Work to complete: Every line from the one with "Click the COMPUTER SETTINGS heading" up to and including the one with "You are a GUI" is to be output exactly as it appears below; pictures are not.

════

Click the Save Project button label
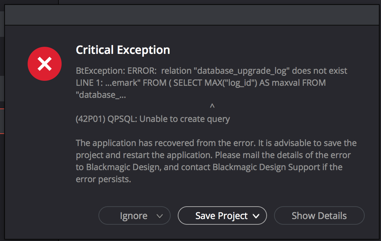Viewport: 381px width, 241px height. tap(221, 216)

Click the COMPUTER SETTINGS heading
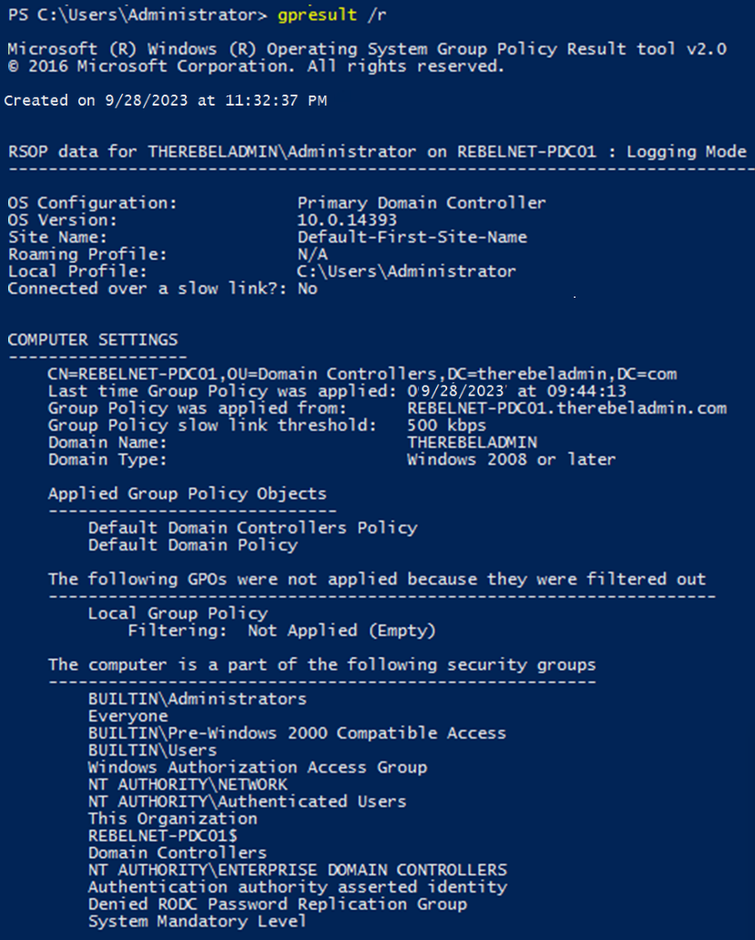coord(93,339)
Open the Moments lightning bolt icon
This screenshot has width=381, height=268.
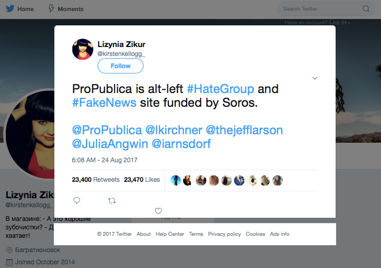(x=51, y=9)
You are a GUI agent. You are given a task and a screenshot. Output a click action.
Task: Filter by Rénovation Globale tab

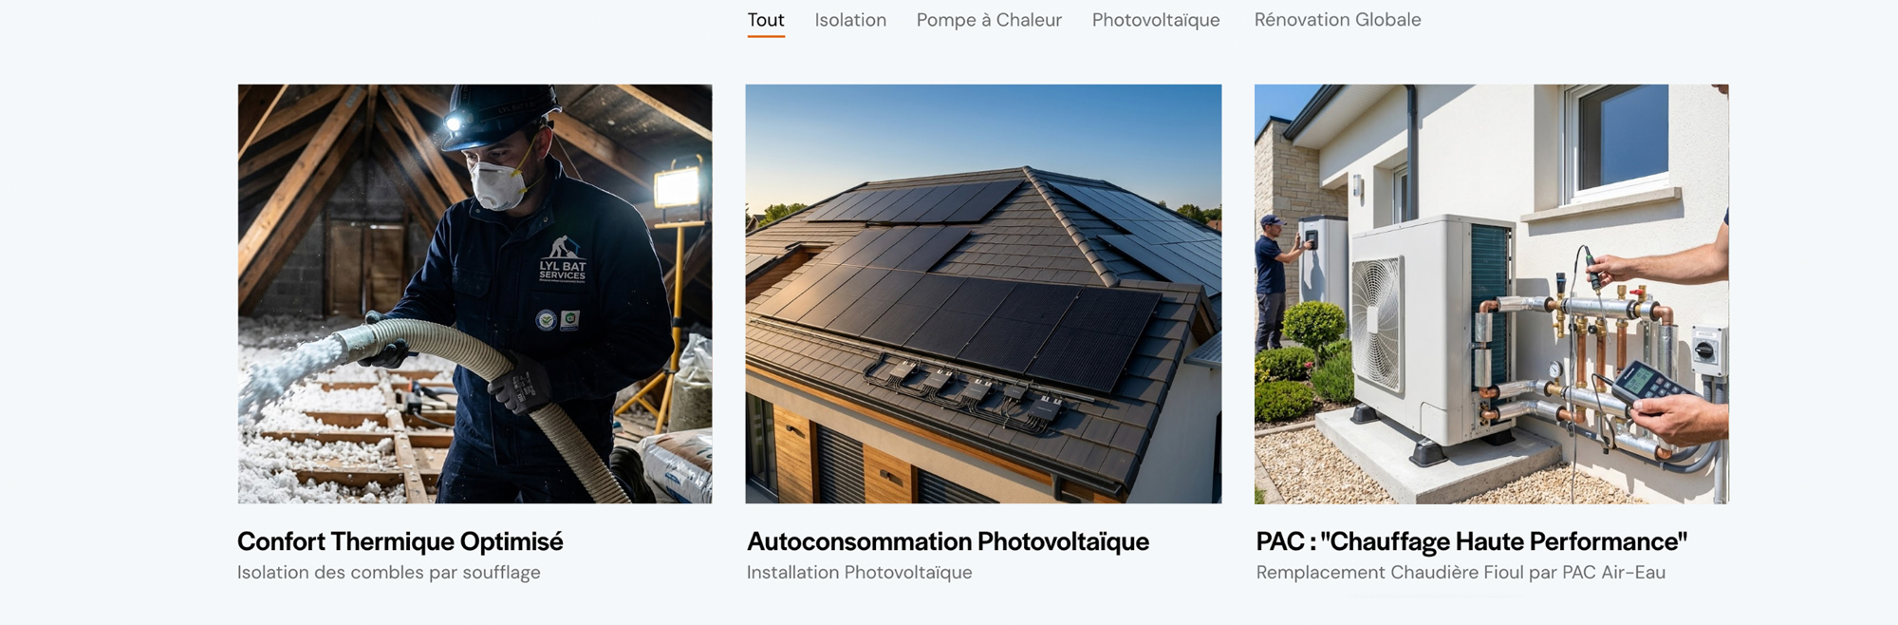(1337, 20)
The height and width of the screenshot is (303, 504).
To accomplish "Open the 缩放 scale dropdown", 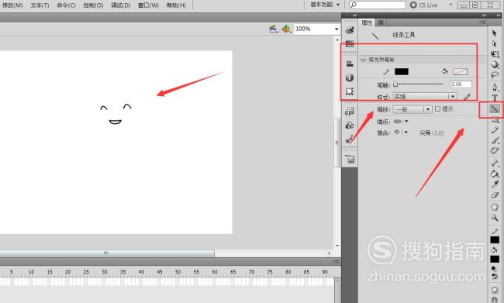I will click(x=413, y=109).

════

Task result:
Click the COMPUTER SETTINGS heading
coord(93,339)
Open the Moments lightning bolt icon
This screenshot has width=381, height=268.
(x=51, y=9)
You are a GUI agent. You are given a task and a screenshot. Output a click action.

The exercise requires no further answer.